Thursday, August 17, 2006

A Polite Decline

Houseparty. Wine. Tequila. Vodka. Dance Music. Cigarette Smoke.

She walks into the room, wearing a denim miniskirt and cardigan. Ripped stockings and far too much eyeshadow. Skinny and bags under her eyes. Long brown hair that is neglected. She is a rose with browning petals.

She is 19, and a mother of one.

She has taken any gifts that God has bestowed upon her and thrown them carelessly away, preferring instead to drink away her youth, smoke away any potential she ever had and submit herself instead to a life of poverty and indulgence.

Burn it all away.

How I envy her. How I wish I could kill my conscience, drown the inner voices in alcohol until I stop hearing them tell me to keep studying, working towards a better future, and forego indulging myself for the greater good. Unleash myself from self-servitude and be free to pursue my own selfish ends, and then gleefully laugh at my own expense.
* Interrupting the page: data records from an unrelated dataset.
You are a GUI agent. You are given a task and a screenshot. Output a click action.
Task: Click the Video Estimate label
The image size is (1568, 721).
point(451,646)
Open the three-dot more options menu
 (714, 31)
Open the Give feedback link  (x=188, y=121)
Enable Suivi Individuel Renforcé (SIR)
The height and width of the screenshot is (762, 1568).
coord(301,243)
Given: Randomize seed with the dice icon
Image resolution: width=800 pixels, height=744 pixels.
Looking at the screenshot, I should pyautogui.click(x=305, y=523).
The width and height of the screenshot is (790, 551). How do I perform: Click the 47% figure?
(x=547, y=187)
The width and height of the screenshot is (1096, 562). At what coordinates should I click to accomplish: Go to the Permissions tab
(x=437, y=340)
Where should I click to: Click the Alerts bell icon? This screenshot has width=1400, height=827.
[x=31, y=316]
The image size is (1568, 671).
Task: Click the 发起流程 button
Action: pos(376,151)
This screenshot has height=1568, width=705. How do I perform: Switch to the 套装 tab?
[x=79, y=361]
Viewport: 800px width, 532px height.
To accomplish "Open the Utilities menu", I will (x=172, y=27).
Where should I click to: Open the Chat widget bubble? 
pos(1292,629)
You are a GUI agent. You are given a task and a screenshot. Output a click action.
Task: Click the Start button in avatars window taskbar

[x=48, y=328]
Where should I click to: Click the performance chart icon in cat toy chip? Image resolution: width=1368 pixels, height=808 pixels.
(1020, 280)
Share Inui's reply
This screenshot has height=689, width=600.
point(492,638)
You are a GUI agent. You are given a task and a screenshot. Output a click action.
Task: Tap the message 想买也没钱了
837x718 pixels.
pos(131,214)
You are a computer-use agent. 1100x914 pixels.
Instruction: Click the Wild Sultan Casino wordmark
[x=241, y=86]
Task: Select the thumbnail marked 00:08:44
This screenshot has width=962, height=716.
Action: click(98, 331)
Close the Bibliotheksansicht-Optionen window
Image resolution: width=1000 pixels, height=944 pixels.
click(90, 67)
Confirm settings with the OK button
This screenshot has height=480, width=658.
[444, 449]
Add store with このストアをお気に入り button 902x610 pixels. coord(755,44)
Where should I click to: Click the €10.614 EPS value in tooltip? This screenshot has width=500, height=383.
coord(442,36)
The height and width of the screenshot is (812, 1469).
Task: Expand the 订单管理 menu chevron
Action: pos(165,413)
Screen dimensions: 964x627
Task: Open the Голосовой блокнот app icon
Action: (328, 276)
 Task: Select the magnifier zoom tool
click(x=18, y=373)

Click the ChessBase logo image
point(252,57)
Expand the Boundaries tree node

She walks into the room I'm in, a bitch in heat, and performs the human equivalent of lifting her tail to the side and spraying pheromones. Her body language invites me to fuck her, and her eyes confirm this. I am flattered to be the first one she makes this offer to, aware as I am that it hardly has anything to do with my wit or charm. In fact, I realise, it is probably solely due to my possession of a penis. Regardless, reckless abandonment of moral fibre beckons to me, and I decline due to the polite company in which I reside, and due an obligation to my brunette.

I want her.

I want her because I am not allowed to want her. I want her because I shouldn't want her. I want her because of the social confines dictating what I am and am not allowed to do dictating me to be turned off by such an offer.

Due to the consequences of submitting to such thoughts, I answer her reply. She understands the signal I send her, a polite decline to her and her body, and moves on, unperturbed and undaunted, to the next suitor.